For each line in the records that contains "agent", make a copy.

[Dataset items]
-- Opening Marker --

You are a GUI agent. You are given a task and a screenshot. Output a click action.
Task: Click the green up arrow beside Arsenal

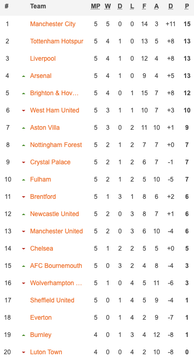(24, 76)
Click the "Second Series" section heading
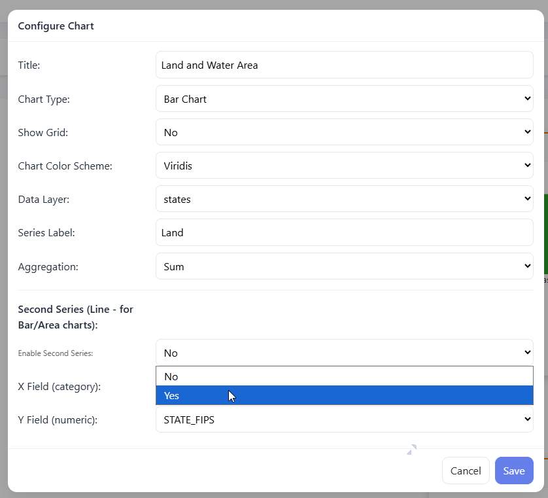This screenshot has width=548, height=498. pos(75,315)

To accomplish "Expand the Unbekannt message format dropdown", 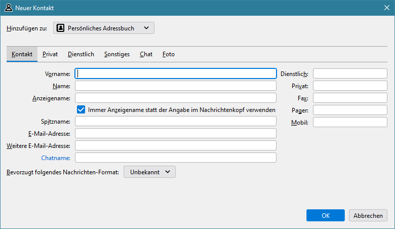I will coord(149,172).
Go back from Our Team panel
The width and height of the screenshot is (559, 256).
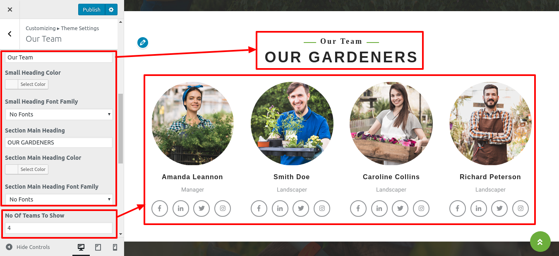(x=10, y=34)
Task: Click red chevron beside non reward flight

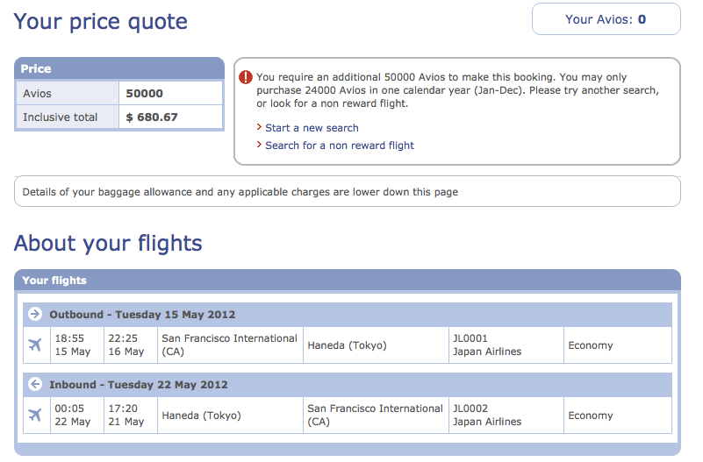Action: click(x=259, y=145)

-- Closing Marker --
-- Opening Marker --

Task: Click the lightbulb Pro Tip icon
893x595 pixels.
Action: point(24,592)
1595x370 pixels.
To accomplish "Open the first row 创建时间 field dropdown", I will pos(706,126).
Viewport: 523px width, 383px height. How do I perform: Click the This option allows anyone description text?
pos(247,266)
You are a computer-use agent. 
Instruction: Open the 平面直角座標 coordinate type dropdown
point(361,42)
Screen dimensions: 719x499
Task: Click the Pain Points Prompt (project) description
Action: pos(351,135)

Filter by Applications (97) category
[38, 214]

-- Closing Marker --
-- Opening Marker --

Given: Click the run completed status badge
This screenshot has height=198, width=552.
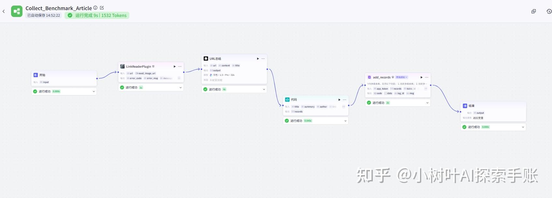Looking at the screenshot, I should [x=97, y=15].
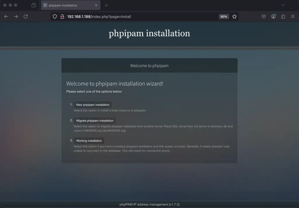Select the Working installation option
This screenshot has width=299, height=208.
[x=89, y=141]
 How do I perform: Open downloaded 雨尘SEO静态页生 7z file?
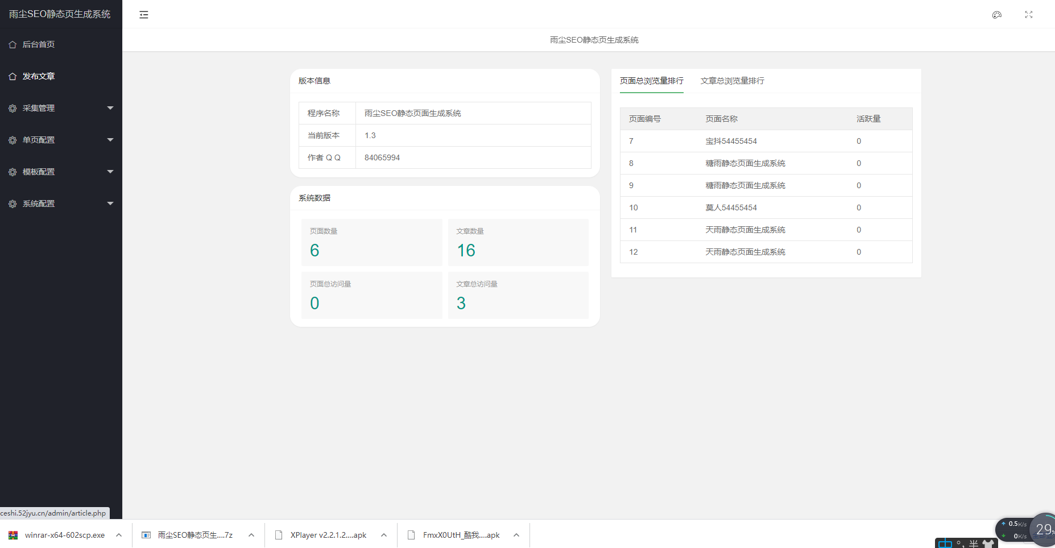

-- Closing Marker --

→ **Solution below**
You are a GUI agent. You are given a task and a screenshot. Output a click action.
You are a computer-use agent. 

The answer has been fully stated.